● PROBLEM TO SOLVE: Copy the lines of the data below from the line with "Activate the orange shield hardener module" to the line with "Image resolution: width=540", without any changes.

(Raw records)

* * *

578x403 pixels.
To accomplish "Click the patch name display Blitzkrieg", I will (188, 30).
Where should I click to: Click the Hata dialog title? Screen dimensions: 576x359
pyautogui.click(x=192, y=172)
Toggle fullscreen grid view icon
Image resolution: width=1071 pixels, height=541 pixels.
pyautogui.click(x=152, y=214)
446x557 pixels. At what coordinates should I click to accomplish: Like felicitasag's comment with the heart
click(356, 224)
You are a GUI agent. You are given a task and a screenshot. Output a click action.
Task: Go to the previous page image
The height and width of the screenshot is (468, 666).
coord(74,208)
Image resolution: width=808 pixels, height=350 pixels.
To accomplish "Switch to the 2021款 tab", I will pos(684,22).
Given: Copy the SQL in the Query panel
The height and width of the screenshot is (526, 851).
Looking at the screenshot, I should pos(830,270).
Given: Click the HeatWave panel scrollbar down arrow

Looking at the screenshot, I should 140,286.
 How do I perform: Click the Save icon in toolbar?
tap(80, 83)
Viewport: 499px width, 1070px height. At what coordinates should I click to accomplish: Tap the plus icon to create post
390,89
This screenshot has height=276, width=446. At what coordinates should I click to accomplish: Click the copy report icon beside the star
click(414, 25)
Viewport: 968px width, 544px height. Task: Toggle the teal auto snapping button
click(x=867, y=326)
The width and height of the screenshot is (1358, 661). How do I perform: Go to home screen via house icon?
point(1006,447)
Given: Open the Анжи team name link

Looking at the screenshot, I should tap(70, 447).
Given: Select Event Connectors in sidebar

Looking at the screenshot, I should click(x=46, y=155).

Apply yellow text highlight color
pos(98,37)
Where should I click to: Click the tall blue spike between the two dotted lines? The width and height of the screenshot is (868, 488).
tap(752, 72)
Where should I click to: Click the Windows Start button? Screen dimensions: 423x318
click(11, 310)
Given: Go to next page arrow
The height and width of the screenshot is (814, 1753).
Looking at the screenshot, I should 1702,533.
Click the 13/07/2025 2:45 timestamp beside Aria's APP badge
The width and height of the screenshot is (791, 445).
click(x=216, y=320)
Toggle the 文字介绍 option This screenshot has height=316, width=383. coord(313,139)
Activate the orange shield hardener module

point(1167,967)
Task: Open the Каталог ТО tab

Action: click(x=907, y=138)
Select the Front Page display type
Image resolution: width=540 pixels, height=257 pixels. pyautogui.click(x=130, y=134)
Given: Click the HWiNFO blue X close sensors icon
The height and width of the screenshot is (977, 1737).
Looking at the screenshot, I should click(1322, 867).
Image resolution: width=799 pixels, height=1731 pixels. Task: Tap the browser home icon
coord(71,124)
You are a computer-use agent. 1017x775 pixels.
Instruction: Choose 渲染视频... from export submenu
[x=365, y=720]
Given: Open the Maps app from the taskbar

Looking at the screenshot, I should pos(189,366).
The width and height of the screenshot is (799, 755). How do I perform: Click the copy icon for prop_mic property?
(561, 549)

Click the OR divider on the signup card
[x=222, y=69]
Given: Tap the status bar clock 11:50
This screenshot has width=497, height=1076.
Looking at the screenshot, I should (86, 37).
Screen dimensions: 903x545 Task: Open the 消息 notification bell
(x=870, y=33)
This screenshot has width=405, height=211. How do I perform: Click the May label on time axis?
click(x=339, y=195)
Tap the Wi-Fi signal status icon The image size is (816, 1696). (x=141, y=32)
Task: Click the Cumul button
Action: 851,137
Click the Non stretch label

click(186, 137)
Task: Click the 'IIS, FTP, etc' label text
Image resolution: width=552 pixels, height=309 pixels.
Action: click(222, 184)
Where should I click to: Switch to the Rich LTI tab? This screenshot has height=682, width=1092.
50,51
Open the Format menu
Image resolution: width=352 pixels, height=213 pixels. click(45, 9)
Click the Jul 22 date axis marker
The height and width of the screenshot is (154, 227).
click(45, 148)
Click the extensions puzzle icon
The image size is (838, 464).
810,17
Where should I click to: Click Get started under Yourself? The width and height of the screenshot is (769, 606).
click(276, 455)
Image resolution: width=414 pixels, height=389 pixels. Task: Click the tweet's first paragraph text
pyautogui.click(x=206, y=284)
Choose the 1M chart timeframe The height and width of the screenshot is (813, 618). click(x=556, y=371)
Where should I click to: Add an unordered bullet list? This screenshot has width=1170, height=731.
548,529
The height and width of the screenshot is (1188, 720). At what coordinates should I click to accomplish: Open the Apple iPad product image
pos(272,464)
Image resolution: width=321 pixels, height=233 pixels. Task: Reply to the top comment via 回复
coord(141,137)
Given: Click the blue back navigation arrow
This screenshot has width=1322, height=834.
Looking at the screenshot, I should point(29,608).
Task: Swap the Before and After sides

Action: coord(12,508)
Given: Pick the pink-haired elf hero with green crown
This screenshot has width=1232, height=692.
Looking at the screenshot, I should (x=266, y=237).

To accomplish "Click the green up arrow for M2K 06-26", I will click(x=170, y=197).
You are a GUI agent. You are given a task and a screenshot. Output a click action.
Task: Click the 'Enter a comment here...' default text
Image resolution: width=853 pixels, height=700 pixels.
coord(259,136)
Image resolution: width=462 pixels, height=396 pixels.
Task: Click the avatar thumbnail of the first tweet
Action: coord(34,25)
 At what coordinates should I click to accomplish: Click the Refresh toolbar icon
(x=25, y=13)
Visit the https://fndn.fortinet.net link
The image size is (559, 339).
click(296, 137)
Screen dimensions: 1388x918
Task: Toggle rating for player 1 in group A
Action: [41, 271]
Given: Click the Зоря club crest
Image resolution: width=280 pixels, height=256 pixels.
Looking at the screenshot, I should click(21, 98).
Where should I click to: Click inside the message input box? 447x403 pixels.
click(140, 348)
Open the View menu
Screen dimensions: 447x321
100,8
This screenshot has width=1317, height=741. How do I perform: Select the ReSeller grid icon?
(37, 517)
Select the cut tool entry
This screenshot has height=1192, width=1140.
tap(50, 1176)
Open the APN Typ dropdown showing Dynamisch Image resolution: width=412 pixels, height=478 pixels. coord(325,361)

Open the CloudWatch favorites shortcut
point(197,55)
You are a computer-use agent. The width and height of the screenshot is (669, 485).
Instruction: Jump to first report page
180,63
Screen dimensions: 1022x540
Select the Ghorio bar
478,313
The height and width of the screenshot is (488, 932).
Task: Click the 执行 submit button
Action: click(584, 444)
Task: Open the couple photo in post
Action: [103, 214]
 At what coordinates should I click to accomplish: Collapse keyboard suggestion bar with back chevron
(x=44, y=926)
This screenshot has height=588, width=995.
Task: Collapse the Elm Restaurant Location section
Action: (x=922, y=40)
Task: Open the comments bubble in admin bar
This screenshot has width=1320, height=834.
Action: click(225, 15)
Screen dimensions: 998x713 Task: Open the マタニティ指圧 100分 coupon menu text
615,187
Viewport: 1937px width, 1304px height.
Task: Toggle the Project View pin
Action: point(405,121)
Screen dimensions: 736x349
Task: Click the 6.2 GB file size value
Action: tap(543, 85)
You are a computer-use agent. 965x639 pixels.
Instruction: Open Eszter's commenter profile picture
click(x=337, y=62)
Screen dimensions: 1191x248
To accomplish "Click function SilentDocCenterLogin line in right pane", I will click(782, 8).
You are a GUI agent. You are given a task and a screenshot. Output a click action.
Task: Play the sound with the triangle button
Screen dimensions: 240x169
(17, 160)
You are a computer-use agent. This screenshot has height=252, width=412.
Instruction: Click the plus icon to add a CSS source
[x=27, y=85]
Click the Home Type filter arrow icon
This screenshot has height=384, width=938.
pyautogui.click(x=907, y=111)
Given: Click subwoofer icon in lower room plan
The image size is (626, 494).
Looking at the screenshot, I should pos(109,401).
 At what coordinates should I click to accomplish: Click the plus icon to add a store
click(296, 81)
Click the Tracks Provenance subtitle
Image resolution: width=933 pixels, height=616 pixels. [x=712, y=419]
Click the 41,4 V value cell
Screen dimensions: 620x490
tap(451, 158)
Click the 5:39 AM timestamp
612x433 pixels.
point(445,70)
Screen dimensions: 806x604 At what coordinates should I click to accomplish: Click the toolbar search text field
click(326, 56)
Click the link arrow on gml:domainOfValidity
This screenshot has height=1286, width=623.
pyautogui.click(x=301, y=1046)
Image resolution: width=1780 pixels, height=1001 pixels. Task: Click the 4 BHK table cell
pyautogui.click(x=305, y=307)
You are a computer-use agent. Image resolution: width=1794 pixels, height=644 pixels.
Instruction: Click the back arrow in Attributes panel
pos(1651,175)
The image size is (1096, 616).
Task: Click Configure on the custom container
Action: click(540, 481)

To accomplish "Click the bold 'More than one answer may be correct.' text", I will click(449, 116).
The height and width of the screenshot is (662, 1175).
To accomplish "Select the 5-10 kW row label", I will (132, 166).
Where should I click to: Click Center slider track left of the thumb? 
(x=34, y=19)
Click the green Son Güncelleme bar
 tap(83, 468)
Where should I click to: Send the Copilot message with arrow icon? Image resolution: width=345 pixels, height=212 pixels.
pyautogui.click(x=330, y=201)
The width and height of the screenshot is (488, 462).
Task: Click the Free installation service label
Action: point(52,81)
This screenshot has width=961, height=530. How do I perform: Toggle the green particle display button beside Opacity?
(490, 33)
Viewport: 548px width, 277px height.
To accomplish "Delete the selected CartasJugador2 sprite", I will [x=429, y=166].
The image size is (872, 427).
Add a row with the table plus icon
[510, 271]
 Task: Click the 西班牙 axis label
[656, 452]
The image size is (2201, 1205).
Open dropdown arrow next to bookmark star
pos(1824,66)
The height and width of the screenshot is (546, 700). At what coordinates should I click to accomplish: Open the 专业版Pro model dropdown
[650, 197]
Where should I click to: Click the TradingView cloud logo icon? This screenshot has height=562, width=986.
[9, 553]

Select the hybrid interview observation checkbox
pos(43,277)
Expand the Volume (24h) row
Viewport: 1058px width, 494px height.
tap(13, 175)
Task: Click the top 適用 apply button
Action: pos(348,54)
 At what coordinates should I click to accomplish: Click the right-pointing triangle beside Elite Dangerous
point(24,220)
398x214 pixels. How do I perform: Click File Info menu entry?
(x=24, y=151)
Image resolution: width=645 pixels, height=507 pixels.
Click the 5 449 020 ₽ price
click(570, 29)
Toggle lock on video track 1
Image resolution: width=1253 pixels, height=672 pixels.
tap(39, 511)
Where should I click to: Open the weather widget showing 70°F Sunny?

* * *

● WRITTEN RESPONSE:
Activate the orange shield hardener module

point(1167,967)
Task: Open the Каталог ТО tab

Action: click(x=907, y=138)
Select the Front Page display type
Image resolution: width=540 pixels, height=257 pixels. pyautogui.click(x=130, y=134)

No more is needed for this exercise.